Is there any benefits to buying an oxygen concentrator? If you are purchasing on, does the policies support the sales price? Is renting better, or buying better? check it out for more details.
Even if you have health insurance, you’ll likely have to hire a computer from your local Durable Medical Equipment (DME) company. It is governed through the insurance agencies, and Medicare. When the DME will give you an oxygen concentrator, Medicare would encourage you to swell at an elevated pace. The charge you pay for the concentrator is supposed to compensate regular checks, repair whenever the unit starts operating and portable oxygen supplies, usually tanks. You get a vintage, rusty computer for this rental price which has been who-knows-where else and can presumably be serviced within a fair period of time.
Check out the list below:
Copay / month For One Month For Four years
$20 ——- $465.00
—— $465.00 $1,425.00
Dollars 60.00 $225.00 $945.00 $2385.00
$80.00 $465.00 $3,345.00 $1,425.00
$100.00 $705.00 $1.905.00
$150.00 $1,305.00 $3,105.00 $6,705.00 Dollars
Dollars 300.00 $3,105.00 $6,705.00 $13,905.00
If you spend in copays $150.00 a month or more, you will purchase an unused oxygen concentrator with what will be the equivalent of about four monthly copays.
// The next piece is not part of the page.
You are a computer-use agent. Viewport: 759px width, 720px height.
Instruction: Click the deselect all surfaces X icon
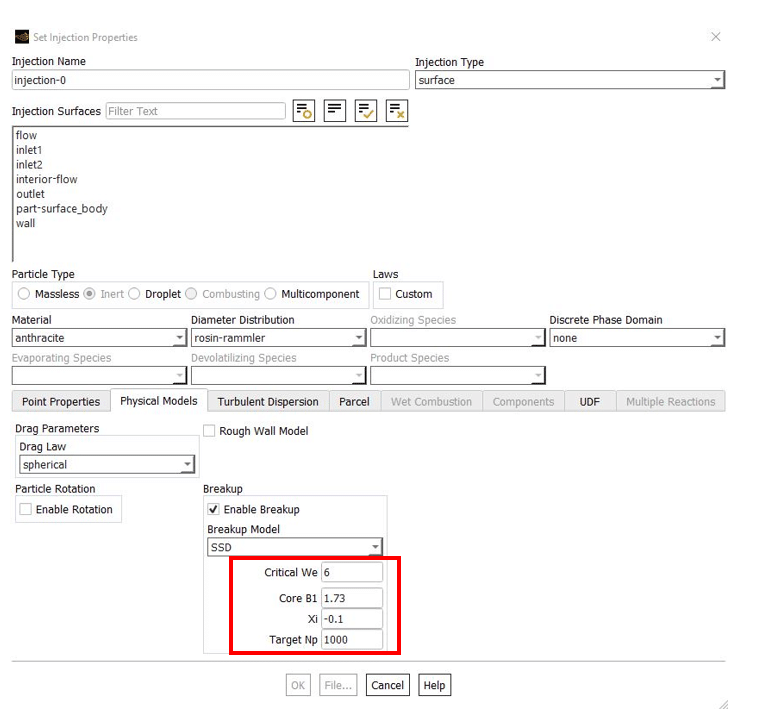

So they are free! You don’t have to recertify or otherwise show you need the oxygen every year. Many insurance providers can refund the majority, if not all, of the machine’s purchasing price. Consult with the seller and the insurance provider to have as much rebate as practicable under the policy laws.
Owning your oxygen concentrator puts the burden on you as the user to maintain the system going to making sure you have a replacement if the system ceases functioning and that will be discussed in a future post. But from the above equation you can see that purchasing usually is a good option.